Beliau bercerita mengenai pengalaman pribadi dari kecil hingga sekarang. Beliau merasa beruntung berada di tengah keluarga yang mengedepankan pendidikan bagi anak-anaknya baik laki-laki maupun perempuan. Mendapatkan beasiswa ketika kuliah mendorong semangat beliau untuk terus mengembangkan diri, hingga kini memiliki suami dan anak-anak yang terus mendukung kegiatan dalam memperjuangkan perempuan melalui sisi akademis. Meskipun banyak rintangan dalam perjalanannya seperti saat mendirikan pusat studi wanita yang ada di Universitas Brawijaya, banyak pihak yang meragukan, mencemooh, bahkan memandang rendah. Meskipun begitu, beliau tetap teguh dan menganggap itu sebagai angin lalu saja.

Beliau berharap status perempuan dapat dinaikkan sehingga sesuai dengan perannya yang cukup besar.

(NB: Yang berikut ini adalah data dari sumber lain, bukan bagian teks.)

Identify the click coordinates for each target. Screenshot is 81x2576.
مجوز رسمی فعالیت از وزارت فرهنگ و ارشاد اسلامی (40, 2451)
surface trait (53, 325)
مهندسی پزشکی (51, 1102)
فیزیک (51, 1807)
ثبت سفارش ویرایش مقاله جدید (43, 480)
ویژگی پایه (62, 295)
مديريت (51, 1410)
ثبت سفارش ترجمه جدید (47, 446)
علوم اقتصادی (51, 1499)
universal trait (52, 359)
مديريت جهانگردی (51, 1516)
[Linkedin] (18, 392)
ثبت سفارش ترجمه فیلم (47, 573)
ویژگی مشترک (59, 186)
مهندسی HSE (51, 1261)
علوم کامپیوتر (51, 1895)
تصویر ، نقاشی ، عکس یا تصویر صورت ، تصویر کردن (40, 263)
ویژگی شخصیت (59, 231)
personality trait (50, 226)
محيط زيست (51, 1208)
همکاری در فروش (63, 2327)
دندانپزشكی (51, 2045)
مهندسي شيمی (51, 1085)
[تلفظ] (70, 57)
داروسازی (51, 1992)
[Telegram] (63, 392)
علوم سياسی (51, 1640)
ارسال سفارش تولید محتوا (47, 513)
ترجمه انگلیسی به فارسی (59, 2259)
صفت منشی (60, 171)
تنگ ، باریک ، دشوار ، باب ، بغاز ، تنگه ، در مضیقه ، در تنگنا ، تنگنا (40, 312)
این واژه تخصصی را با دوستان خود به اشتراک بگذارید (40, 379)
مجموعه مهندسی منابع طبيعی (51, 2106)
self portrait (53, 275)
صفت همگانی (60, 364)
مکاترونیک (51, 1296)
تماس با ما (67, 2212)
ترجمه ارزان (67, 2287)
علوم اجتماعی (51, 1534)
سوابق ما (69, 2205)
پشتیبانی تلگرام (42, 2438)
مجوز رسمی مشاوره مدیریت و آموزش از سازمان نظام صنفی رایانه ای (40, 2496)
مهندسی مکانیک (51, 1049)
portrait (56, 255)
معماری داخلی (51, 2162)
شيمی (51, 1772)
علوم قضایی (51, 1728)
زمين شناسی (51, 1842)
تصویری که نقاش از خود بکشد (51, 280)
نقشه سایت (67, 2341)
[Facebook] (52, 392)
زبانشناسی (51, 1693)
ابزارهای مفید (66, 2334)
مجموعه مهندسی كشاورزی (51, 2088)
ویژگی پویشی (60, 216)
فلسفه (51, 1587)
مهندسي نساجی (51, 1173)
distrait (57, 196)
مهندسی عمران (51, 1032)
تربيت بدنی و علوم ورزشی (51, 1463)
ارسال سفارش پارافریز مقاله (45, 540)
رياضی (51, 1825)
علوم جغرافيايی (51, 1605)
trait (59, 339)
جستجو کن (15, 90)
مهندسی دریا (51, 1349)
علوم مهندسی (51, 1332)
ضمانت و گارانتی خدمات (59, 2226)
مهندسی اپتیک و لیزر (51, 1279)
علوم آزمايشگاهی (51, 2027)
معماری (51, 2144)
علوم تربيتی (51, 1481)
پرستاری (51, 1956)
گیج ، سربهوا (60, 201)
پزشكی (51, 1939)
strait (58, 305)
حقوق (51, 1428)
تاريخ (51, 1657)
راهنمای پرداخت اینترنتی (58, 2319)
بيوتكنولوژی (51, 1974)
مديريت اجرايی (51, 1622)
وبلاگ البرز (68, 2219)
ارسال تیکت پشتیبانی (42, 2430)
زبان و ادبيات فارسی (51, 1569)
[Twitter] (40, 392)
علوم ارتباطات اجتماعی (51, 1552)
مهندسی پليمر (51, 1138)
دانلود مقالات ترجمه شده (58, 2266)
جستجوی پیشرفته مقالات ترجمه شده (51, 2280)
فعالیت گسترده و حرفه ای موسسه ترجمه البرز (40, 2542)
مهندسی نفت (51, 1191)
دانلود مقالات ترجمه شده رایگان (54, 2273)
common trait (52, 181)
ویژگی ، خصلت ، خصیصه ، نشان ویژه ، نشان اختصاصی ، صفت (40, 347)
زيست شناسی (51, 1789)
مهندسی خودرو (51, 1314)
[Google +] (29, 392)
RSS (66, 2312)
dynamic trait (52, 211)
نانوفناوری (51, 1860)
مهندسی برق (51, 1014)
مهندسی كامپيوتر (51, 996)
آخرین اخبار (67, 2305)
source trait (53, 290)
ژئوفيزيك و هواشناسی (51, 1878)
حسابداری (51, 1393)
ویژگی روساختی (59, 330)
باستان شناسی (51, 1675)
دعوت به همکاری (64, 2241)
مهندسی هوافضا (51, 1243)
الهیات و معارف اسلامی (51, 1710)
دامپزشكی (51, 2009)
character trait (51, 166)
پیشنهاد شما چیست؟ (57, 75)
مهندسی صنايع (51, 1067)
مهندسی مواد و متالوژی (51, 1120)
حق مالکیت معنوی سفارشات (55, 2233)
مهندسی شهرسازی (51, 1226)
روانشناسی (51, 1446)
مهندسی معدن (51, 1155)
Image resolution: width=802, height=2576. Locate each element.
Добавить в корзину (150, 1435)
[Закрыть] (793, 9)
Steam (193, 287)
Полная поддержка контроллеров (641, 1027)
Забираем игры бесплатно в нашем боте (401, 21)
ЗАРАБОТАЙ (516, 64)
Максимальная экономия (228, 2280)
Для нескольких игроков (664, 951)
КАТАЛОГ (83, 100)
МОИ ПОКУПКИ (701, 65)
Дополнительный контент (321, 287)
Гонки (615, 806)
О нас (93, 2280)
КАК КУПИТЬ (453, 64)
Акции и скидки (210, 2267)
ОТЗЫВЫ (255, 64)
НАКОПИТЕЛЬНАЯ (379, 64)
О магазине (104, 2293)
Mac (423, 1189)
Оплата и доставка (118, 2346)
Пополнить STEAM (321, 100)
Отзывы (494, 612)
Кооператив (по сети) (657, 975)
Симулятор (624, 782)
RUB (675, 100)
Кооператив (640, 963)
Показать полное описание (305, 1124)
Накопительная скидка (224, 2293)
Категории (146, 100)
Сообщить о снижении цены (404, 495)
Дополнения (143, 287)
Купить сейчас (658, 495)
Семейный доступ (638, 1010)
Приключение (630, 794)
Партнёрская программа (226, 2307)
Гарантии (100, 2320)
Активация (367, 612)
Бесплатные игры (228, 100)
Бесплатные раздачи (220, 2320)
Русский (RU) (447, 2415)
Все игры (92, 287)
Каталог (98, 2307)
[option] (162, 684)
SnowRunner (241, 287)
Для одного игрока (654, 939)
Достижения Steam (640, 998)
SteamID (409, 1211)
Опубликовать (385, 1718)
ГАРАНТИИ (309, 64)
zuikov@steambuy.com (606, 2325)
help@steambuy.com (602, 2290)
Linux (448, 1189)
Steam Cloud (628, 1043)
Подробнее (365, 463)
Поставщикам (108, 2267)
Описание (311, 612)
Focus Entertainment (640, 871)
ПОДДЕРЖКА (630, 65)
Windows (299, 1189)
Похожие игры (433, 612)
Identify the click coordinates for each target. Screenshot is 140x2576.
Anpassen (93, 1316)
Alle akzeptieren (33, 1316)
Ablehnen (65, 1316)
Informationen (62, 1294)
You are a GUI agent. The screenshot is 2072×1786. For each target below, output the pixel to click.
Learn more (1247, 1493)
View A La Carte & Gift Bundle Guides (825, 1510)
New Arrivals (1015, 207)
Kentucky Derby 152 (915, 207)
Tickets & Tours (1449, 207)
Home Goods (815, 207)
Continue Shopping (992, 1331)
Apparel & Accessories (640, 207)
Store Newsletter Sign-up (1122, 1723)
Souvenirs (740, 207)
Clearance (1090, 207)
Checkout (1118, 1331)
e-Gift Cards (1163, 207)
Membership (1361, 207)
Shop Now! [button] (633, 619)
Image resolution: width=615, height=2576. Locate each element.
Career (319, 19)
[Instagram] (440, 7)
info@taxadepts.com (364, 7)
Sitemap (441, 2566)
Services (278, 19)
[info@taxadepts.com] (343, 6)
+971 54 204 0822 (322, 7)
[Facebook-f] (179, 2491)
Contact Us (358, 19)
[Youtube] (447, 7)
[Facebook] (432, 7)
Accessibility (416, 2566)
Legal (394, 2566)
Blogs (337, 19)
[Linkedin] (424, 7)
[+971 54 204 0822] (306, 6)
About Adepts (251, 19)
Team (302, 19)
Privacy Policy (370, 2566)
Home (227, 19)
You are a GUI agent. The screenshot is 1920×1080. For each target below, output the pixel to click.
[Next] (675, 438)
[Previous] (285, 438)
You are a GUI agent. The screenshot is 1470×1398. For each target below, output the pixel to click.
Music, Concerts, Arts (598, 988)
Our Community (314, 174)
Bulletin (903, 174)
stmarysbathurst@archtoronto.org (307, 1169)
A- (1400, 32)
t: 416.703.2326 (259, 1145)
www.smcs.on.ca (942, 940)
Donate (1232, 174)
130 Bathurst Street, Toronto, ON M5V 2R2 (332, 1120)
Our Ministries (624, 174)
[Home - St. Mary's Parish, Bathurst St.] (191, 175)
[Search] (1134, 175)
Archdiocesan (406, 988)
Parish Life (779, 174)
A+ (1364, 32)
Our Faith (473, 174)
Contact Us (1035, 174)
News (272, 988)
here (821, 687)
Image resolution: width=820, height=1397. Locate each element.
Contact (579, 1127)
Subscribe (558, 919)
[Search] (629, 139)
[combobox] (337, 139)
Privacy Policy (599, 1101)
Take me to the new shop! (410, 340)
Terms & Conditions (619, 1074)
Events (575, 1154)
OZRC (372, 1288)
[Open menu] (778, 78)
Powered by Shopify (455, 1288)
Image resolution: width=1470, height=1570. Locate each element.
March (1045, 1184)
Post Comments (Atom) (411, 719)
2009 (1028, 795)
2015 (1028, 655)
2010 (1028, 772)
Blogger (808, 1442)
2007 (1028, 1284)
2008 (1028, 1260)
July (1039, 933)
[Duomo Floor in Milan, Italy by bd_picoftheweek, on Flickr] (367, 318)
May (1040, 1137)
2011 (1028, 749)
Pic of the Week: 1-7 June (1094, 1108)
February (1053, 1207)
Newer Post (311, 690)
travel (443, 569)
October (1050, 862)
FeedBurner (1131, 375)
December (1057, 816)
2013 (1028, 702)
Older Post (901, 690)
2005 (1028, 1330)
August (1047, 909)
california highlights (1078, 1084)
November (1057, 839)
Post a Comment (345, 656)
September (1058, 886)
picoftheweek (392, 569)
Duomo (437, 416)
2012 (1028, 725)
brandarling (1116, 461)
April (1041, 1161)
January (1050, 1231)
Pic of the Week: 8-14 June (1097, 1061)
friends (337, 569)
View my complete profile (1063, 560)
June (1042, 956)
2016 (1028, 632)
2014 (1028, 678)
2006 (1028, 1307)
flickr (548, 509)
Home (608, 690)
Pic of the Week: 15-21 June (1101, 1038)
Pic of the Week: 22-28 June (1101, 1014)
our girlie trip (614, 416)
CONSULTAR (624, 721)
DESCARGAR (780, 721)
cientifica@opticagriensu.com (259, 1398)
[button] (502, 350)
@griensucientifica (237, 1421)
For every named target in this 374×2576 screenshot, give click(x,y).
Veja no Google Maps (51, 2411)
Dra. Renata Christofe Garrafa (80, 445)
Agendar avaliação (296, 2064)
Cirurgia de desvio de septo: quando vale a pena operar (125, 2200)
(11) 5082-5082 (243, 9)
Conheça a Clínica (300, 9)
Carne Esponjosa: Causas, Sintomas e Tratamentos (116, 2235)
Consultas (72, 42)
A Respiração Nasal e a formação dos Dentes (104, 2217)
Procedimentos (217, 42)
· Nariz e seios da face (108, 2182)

Jika lelaki mendapatkan penyuluhan dan pelatihan, perempuan juga berhak mendapatkannya, serta diikutsertakan dalam berbagai rapat desa. “Perempuan lebih bisa di-uwongke, sebenarnya mereka itu mau dan bisa tergantung bagaimana pendekatan yang kita lakukan,” ujarnya.

Selain dari faktor lingkungan sosial, perempuan sebenarnya memiliki perasaan yang secara alami entah bagaimana merasa tidak mampu dan kurang menyadari potensi yang dimilikinya. Beliau mengatakan bahwa perempuan memiliki suatu “cinderella complex”, yaitu ketika seorang perempuan tidak percaya terhadap kemampuan diri sendiri padahal dia mempunyai bakat yang besar.

Percakapan yang berlangsung selama kurang lebih 28 menit itu diakhiri karena beliau harus mengajar di kelas. Kami keluar dari ruangan beliau, Dr. Ir. Yayuk Yuliati, MS. seorang dosen jurusan sosial ekonomi pertanian. Beliau adalah wanita yang menaruh perhatian pada gender, hingga studi penelitiannya memperjuangkan kesetaraan gender khususnya pada bidang pertanian. Berjalan dari gedung pascasarjana menuju gedung sentral bersama, kami berpisah sebelum pintu masuk karena ruangan yang berbeda di lantai yang berbeda.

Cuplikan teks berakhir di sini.